Except no one actually makes things in Rust that make a lot of money yet whereas improving the speed in Python is improving the speed of massive amounts of the actual working code in software and hardware around the world for over a billion people. Making Python faster could literally improve the velocity of scientific discovery, Rust not so much.
@@luckerooni1153 there's plenty of production software in rust already, so that argument probably doesn't hold. Rust is used in AWS, MS and for many microservoces in other companies (Discord comes to mind). Ofc there's more python, but Mojo doesn't magically make python faster and if I'm not mistaken it runs regular python code through regular python interpreter and to get it to run faster you'd have to use mojo native structures. If making python faster was that easy, someone would do that for python but you need programmers to provide more context so compiler can make some assumptions.
@NoxyYT this language is sold for the AI community so comparing it to Rust is nonsensical.

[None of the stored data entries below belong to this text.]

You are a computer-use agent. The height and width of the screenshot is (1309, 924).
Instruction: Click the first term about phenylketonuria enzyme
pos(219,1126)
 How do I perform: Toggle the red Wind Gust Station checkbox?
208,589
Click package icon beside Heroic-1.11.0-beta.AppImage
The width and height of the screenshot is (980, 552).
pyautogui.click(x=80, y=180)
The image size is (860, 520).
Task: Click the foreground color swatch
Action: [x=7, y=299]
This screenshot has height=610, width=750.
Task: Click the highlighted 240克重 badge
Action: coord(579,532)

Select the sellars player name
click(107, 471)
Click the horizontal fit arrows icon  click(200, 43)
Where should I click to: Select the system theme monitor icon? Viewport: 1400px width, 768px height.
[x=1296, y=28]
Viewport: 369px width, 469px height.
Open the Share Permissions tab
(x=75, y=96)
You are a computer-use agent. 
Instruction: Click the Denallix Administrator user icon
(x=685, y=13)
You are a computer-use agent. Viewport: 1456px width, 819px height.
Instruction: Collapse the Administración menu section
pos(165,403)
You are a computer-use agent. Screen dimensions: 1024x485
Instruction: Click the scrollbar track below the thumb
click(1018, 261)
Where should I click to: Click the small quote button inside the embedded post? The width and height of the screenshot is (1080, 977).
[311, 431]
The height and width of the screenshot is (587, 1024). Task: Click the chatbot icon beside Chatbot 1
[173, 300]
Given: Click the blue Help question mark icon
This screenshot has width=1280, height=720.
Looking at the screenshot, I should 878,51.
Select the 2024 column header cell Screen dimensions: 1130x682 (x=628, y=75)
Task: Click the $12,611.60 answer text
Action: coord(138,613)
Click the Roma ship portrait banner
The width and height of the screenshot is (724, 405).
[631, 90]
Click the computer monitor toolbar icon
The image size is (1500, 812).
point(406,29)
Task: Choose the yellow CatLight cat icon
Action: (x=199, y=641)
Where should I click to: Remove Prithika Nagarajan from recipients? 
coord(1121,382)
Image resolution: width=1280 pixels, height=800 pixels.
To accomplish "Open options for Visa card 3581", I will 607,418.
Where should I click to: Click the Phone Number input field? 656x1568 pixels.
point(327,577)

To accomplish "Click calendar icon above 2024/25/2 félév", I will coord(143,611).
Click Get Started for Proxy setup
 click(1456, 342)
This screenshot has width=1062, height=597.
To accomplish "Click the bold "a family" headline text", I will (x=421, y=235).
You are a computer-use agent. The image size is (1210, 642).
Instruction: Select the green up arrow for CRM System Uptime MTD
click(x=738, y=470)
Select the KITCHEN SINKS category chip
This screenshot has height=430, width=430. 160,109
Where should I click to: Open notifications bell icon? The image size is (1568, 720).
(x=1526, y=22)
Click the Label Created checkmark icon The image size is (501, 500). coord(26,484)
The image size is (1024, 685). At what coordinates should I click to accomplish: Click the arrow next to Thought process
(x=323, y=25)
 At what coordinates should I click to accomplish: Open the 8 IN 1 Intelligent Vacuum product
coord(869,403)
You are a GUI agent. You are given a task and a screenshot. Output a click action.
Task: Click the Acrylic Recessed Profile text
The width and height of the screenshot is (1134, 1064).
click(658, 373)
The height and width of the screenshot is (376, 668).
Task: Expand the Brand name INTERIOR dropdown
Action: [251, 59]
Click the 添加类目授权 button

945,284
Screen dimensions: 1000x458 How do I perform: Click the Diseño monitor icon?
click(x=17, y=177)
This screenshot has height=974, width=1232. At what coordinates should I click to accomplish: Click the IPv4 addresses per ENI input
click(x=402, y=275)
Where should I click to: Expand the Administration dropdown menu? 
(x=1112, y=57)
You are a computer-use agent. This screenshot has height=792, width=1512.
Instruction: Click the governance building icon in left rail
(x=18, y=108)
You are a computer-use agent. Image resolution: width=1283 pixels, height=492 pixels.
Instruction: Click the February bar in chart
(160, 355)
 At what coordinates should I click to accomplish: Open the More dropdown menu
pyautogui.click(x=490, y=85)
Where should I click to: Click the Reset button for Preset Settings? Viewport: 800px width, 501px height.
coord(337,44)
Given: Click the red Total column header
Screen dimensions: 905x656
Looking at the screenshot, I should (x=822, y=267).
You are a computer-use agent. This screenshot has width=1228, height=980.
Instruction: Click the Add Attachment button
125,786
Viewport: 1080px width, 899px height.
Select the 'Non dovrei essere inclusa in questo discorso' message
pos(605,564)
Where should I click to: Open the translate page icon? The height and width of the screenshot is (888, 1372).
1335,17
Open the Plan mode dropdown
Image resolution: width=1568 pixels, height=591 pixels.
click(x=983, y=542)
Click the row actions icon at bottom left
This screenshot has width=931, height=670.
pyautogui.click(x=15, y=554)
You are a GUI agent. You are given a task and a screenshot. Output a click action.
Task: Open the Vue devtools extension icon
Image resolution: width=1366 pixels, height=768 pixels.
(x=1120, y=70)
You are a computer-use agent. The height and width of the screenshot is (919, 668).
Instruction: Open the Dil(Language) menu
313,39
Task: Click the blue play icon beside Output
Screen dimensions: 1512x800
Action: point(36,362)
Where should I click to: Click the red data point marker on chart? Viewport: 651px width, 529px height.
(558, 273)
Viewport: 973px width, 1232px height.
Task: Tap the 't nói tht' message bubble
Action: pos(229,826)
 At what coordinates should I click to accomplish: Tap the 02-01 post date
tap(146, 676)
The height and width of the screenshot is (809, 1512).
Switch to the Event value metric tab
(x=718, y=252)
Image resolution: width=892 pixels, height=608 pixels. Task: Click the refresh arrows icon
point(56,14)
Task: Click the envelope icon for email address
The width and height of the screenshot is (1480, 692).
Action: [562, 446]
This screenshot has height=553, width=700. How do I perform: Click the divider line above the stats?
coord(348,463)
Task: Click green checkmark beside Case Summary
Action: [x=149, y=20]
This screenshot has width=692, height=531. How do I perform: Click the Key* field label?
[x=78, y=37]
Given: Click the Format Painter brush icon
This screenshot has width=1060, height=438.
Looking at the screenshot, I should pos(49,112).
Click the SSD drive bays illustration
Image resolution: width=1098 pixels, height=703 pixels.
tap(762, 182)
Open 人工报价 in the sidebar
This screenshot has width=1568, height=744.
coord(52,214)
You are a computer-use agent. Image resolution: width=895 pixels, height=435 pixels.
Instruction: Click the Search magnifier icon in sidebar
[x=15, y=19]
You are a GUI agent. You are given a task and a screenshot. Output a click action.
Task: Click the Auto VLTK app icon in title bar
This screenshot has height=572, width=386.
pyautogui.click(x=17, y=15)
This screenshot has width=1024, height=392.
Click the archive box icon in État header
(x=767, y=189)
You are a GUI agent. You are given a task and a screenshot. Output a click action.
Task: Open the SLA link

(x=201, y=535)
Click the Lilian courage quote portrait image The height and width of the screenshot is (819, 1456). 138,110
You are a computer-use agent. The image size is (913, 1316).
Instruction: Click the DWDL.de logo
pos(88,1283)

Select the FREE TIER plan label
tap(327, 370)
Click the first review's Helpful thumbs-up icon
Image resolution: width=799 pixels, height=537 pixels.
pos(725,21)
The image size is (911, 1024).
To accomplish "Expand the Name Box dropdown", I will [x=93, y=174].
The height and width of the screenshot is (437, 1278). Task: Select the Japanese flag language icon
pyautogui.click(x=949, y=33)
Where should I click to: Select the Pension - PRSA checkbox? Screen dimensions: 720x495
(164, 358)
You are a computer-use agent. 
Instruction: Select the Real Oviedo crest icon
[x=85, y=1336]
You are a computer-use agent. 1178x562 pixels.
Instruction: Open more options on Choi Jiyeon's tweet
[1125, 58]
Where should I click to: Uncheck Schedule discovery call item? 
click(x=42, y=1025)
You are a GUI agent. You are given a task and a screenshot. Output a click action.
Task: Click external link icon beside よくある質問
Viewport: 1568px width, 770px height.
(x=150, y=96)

i'm disappointed because there is no curly braces exist. Because of that it's not fit for big projects, making a big project with it will be quite messier than any other language or pattern . Why you don't just make it compatible with python and more like javascript or even php or go?
Yea why don't they just do that? It's so easy smdh
because i couldn't be bothered typing them and gods saw that and made jeremy howard remove brackets when was making mojo
Maybe they'll make their sdk "modular" enough that one could write a front end (a language with braces) to their IR layers.
Having written a toy language without braces before, this is incidentally why their REPL is weird, re adding an extra line break, as without that extra, as i found to my chagrin, it becomes a right mess to get right.